> [EXERCISE INSTRUCTIONS]: Please set down each of the lines below once more, exactly, omitting all pictures.

(Stored items from a collection)
__________________________________________________

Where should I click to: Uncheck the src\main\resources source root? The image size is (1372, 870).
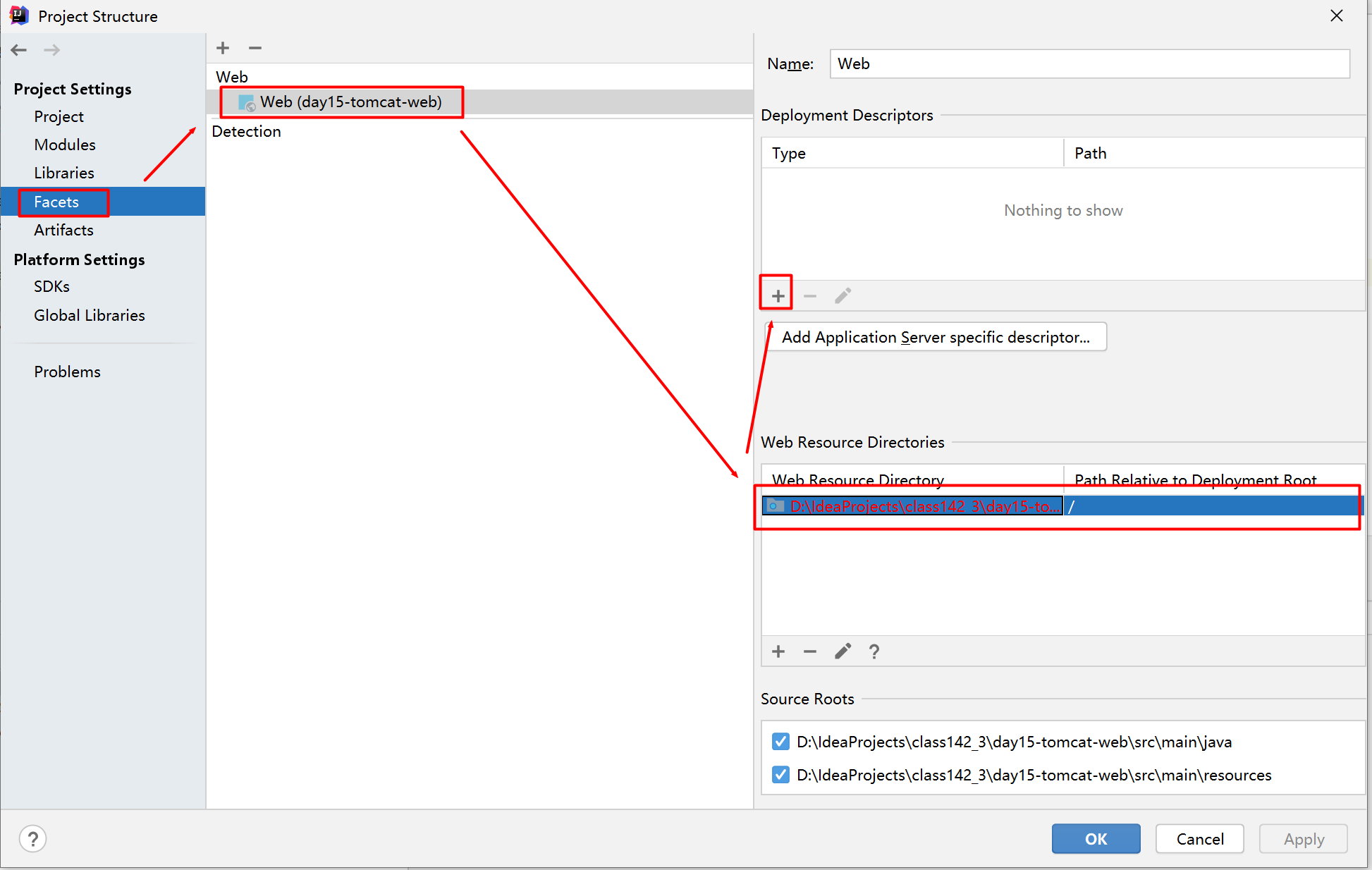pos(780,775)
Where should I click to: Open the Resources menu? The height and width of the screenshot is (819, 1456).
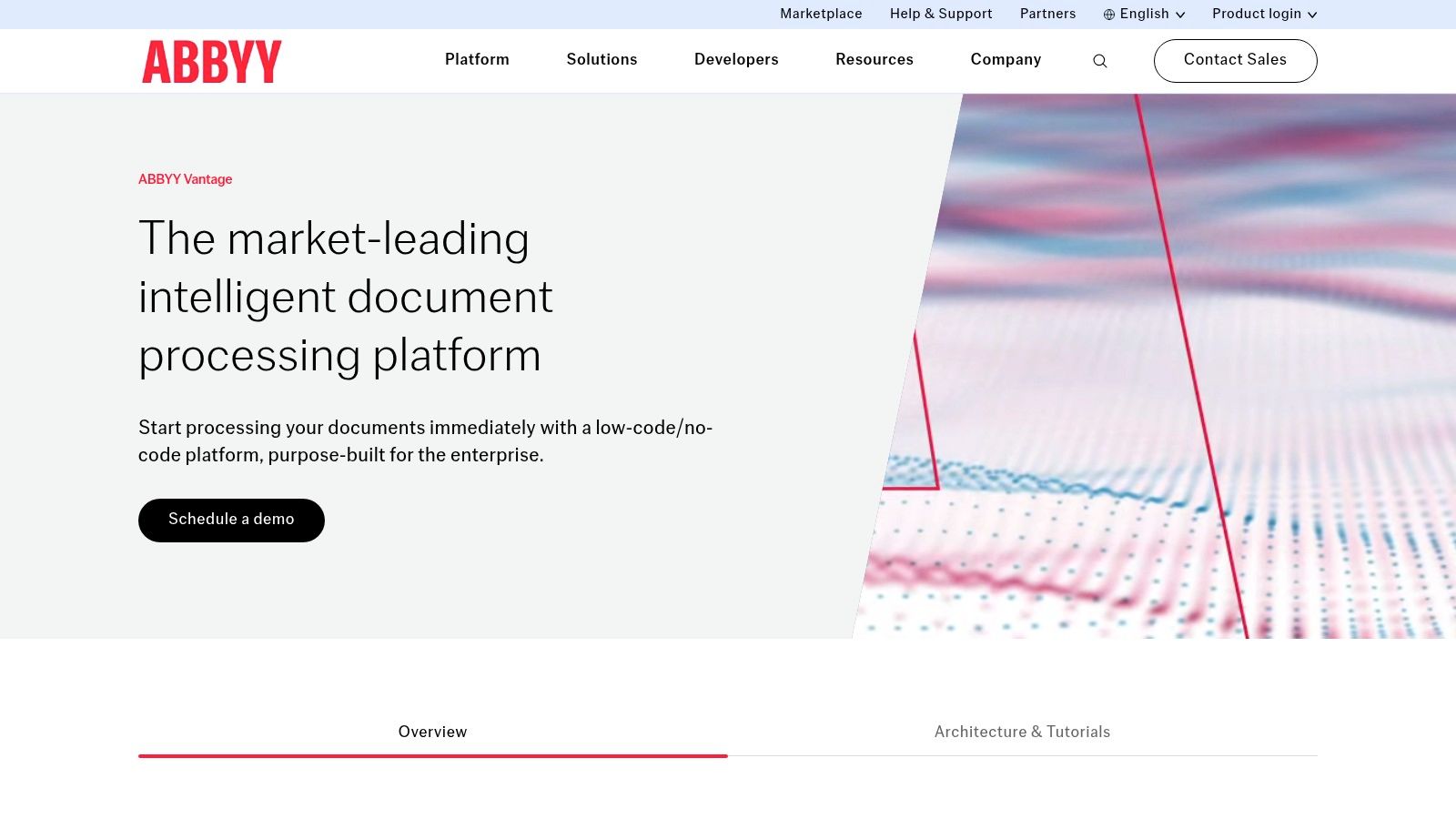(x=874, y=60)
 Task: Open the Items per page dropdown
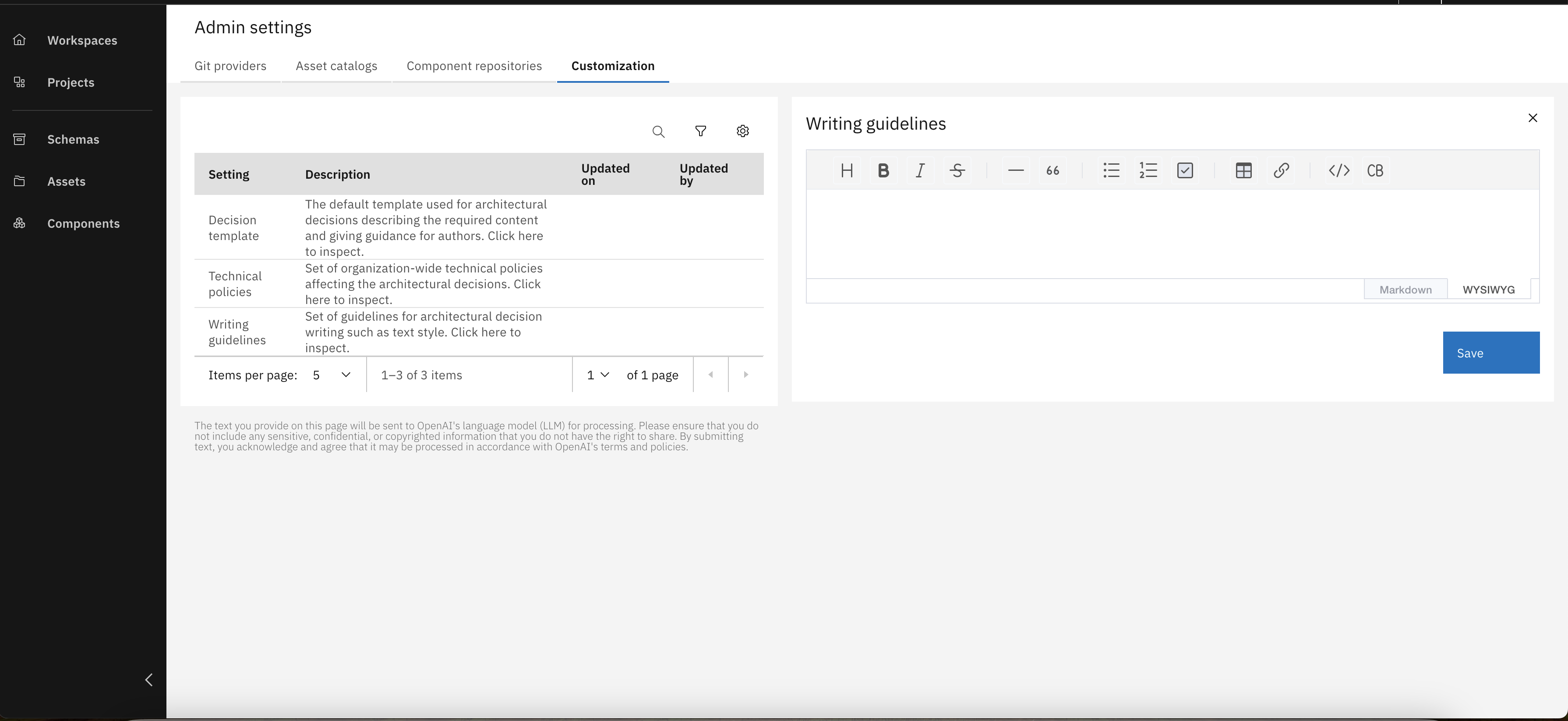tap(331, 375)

__________________________________________________

> [REPLY]:
Where should I click to: Uncheck the src\main\resources source root? The image size is (1372, 870).
pos(780,775)
Where should I click to: Open the Resources menu? The height and width of the screenshot is (819, 1456).
(x=874, y=60)
 Task: Open the Items per page dropdown
tap(331, 375)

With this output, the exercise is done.